[WORK INSTRUCTION]
All of the records should be restated word for word.

[Stored records]
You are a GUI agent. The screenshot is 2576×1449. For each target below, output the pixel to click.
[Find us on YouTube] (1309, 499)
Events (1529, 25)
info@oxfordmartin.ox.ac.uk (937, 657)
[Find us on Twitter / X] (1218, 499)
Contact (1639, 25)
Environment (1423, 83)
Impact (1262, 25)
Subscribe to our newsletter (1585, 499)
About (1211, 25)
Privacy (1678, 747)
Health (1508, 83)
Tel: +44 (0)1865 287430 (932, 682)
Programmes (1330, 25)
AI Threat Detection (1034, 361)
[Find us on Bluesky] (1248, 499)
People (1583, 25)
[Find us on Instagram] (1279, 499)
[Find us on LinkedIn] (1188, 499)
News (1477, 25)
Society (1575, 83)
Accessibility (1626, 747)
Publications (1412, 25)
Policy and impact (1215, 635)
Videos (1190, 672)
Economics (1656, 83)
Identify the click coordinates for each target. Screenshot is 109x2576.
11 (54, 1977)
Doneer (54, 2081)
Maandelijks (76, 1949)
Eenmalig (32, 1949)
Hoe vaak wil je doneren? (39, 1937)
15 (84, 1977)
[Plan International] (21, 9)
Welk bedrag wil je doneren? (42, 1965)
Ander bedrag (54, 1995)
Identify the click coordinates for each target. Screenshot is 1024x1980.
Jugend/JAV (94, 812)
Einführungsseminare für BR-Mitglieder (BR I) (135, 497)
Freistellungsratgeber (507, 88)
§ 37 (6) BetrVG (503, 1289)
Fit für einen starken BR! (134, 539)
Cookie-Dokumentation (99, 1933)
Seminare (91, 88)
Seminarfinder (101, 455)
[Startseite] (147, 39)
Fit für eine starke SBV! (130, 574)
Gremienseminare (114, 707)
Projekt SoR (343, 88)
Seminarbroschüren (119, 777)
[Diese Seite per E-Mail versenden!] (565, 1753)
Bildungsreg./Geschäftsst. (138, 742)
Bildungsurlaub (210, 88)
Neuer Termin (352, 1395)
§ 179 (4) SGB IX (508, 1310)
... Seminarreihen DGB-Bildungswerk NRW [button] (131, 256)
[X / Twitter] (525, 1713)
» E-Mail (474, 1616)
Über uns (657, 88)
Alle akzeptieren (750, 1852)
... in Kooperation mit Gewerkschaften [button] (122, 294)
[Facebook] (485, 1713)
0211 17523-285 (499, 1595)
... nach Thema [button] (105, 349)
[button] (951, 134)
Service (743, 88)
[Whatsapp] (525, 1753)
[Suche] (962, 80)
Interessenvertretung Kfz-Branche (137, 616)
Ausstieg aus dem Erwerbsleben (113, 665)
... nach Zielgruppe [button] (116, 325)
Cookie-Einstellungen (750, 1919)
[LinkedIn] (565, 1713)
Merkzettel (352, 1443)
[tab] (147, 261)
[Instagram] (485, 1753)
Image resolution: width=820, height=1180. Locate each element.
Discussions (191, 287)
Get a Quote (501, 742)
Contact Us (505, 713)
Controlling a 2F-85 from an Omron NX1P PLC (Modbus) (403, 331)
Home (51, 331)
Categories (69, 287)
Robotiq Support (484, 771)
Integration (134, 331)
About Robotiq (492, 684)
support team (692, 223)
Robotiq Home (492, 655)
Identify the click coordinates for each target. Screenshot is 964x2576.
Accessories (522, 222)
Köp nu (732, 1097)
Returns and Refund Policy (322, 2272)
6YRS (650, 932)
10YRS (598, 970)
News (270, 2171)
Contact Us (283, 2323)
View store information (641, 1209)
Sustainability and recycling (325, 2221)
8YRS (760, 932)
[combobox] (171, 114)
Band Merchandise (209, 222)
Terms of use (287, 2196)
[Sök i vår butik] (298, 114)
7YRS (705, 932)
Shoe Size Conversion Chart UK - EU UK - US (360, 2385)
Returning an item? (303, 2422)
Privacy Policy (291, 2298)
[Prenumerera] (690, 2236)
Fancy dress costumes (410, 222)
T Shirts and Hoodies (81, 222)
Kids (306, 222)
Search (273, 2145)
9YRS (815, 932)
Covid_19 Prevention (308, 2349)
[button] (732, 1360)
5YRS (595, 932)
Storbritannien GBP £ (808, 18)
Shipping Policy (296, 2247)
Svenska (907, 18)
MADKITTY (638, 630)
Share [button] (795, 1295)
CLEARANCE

[WRITTEN RESPONSE]
You are a GUI agent. The screenshot is 2576×1449. For each target below, output the pixel to click.
[Find us on YouTube] (1309, 499)
Events (1529, 25)
info@oxfordmartin.ox.ac.uk (937, 657)
[Find us on Twitter / X] (1218, 499)
Contact (1639, 25)
Environment (1423, 83)
Impact (1262, 25)
Subscribe to our newsletter (1585, 499)
About (1211, 25)
Privacy (1678, 747)
Health (1508, 83)
Tel: +44 (0)1865 287430 (932, 682)
Programmes (1330, 25)
AI Threat Detection (1034, 361)
[Find us on Bluesky] (1248, 499)
People (1583, 25)
[Find us on Instagram] (1279, 499)
[Find us on LinkedIn] (1188, 499)
News (1477, 25)
Society (1575, 83)
Accessibility (1626, 747)
Publications (1412, 25)
Policy and impact (1215, 635)
Videos (1190, 672)
Economics (1656, 83)
Identify the click coordinates for each target. Screenshot is 109x2576.
11 (54, 1977)
Doneer (54, 2081)
Maandelijks (76, 1949)
Eenmalig (32, 1949)
Hoe vaak wil je doneren? (39, 1937)
15 (84, 1977)
[Plan International] (21, 9)
Welk bedrag wil je doneren? (42, 1965)
Ander bedrag (54, 1995)
Identify the click coordinates for each target. Screenshot is 1024x1980.
Jugend/JAV (94, 812)
Einführungsseminare für BR-Mitglieder (BR I) (135, 497)
Freistellungsratgeber (507, 88)
§ 37 (6) BetrVG (503, 1289)
Fit für einen starken BR! (134, 539)
Cookie-Dokumentation (99, 1933)
Seminare (91, 88)
Seminarfinder (101, 455)
[Startseite] (147, 39)
Fit für eine starke SBV! (130, 574)
Gremienseminare (114, 707)
Projekt SoR (343, 88)
Seminarbroschüren (119, 777)
[Diese Seite per E-Mail versenden!] (565, 1753)
Bildungsreg./Geschäftsst. (138, 742)
Bildungsurlaub (210, 88)
Neuer Termin (352, 1395)
§ 179 (4) SGB IX (508, 1310)
... Seminarreihen DGB-Bildungswerk NRW [button] (131, 256)
[X / Twitter] (525, 1713)
» E-Mail (474, 1616)
Über uns (657, 88)
Alle akzeptieren (750, 1852)
... in Kooperation mit Gewerkschaften [button] (122, 294)
[Facebook] (485, 1713)
0211 17523-285 (499, 1595)
... nach Thema [button] (105, 349)
[button] (951, 134)
Service (743, 88)
[Whatsapp] (525, 1753)
[Suche] (962, 80)
Interessenvertretung Kfz-Branche (137, 616)
Ausstieg aus dem Erwerbsleben (113, 665)
... nach Zielgruppe [button] (116, 325)
Cookie-Einstellungen (750, 1919)
[LinkedIn] (565, 1713)
Merkzettel (352, 1443)
[tab] (147, 261)
[Instagram] (485, 1753)
Image resolution: width=820, height=1180. Locate each element.
Discussions (191, 287)
Get a Quote (501, 742)
Contact Us (505, 713)
Controlling a 2F-85 from an Omron NX1P PLC (Modbus) (403, 331)
Home (51, 331)
Categories (69, 287)
Robotiq Support (484, 771)
Integration (134, 331)
About Robotiq (492, 684)
support team (692, 223)
Robotiq Home (492, 655)
Identify the click coordinates for each target. Screenshot is 964x2576.
Accessories (522, 222)
Köp nu (732, 1097)
Returns and Refund Policy (322, 2272)
6YRS (650, 932)
10YRS (598, 970)
News (270, 2171)
Contact Us (283, 2323)
View store information (641, 1209)
Sustainability and recycling (325, 2221)
8YRS (760, 932)
[combobox] (171, 114)
Band Merchandise (209, 222)
Terms of use (287, 2196)
[Sök i vår butik] (298, 114)
7YRS (705, 932)
Shoe Size Conversion Chart UK - EU UK - US (360, 2385)
Returning an item? (303, 2422)
Privacy Policy (291, 2298)
[Prenumerera] (690, 2236)
Fancy dress costumes (410, 222)
T Shirts and Hoodies (81, 222)
Kids (306, 222)
Search (273, 2145)
9YRS (815, 932)
Covid_19 Prevention (308, 2349)
[button] (732, 1360)
5YRS (595, 932)
Storbritannien GBP £ (808, 18)
Shipping Policy (296, 2247)
Svenska (907, 18)
MADKITTY (638, 630)
Share [button] (795, 1295)
CLEARANCE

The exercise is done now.